I struggled for numerous years with UC, no medication seemed to make things any better and the flares just kept getting worse. I was in so much pain and visiting the bathroom anywhere up to 45 times a day. Before my surgery I barely left the house, couldn’t work and my mental health was declining rapidly. After I met the surgeon and he agreed to operate I had hope! The weight was lifted from me and I was actually excited. My stoma, Suzy, hasn’t all been plain sailing but I can now do many things I couldn’t for a long time like eat what I want, sit through a whole film, and not worry about where every toilet is. I remember the staff in the hospital not quite believing how positive I was and eager to learn how to care for my stoma that first day but for the first time in my adult life I wasn’t in pain! It was liberating.
It saved my life, literally! so yeah guess that’s as good a reason as any.
I love my stoma. Bertie has given me back my confidence and my life.

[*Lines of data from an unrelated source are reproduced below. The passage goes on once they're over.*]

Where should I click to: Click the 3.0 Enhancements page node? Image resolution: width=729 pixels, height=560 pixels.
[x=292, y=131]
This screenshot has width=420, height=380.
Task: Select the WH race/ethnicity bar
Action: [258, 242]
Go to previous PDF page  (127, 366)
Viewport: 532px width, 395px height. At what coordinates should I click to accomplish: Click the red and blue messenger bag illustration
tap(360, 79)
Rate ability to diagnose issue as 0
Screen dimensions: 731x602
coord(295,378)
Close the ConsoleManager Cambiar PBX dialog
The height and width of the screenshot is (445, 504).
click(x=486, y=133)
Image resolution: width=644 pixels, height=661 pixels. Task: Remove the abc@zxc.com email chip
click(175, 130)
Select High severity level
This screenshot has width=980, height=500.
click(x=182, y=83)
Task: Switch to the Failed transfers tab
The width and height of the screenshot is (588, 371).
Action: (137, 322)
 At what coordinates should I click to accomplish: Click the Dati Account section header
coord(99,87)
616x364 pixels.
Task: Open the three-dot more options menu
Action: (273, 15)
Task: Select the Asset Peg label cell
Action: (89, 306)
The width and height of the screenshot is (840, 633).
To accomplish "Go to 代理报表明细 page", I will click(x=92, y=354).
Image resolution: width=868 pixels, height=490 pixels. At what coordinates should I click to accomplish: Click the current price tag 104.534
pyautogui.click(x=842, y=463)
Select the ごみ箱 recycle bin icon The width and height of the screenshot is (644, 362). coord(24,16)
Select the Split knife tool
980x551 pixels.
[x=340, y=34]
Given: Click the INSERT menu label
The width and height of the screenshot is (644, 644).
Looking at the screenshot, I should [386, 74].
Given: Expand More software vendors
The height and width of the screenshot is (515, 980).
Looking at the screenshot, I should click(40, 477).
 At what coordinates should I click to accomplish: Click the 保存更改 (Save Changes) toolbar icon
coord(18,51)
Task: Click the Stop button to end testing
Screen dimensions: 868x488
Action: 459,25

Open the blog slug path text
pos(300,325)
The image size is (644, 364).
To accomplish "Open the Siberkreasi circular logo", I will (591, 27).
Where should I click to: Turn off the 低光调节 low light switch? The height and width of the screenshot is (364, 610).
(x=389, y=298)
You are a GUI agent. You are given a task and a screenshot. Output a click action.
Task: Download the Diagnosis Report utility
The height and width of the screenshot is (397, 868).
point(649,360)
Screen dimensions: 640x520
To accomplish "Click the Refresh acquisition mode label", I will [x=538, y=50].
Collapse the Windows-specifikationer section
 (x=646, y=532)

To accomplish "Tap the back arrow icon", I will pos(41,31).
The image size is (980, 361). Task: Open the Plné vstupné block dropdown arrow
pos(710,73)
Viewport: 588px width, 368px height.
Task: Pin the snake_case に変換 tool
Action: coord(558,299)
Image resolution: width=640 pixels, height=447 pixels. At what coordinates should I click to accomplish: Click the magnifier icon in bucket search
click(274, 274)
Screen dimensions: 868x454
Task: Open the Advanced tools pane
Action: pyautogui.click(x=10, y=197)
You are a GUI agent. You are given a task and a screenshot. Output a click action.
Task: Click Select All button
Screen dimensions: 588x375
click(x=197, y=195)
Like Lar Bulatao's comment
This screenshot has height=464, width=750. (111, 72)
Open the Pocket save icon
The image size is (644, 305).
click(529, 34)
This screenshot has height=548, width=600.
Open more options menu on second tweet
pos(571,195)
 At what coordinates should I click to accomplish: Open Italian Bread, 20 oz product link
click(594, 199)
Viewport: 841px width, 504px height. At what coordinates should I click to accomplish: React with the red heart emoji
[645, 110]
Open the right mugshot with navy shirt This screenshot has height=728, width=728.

I got Bertie because of a random fistula that couldn’t be healed. I mentally struggled with this and the constant leaking of faeces from the wrong place. It was painful, embarrassing, and to be honest, dehumanising.
Although Bertie has caused me some problems I’m much happier with him than the alternative.
It allows me to get on with my life and do the things I like to do. My big passion is Motorbiking with my Daughter.
I’d like to wrap up this blog by inviting you to join the Fittleworth Ostomate Group, if you haven’t already. My hope is that sharing and learning from others in the community can help you, just as much as it’s helped me!
About the advice and opinions of our bloggers
We hope you enjoyed this article from our guest blogger. They are expressing their views or knowledge on a topic because of their experience & background. Some of the opinions expressed may not reflect the views of Fittleworth or your NHS professional.
It goes without saying, but this is not clinical advice. Each person will have an individual set of medical factors to consider. So please do not to make significant changes to your diet, exercise or treatments before consulting with an NHS professional.
Sahara was admitted to hospital and diagnosed with Ulcerative Colitis at the age of 19, after just two weeks of being incredibly unwell. One week later, she had emergency surgery to remove her colon and rectum, and had her first ileostomy. A turbulent journey followed; a multitude of treatments, complications, seven surgeries, a failed J-Pouch, and three ileostomies later, she is living with a permanent stoma and is a pro-active IBD and ostomy advocate.
Sahara joined the online IBD and ostomy community in 2014, and it very quickly became apparent to her that whilst awareness is important, even more important than that is providing support to others as they navigate the stormy waters of life with IBD, or an ostomy.
She runs #IBDSuperHeroes fundraising and awareness campaign, and the Facebook support group. She is a blogger for InflammatortyBowelDisease.net and an IBD Patient Consultant for merakoi – bridging the gap between patients and healthcare. She gets involved with research whenever she can, and is a volunteer for Cure Crohn’s Colitis, where she donates her time and expertise in social media marketing and content creation.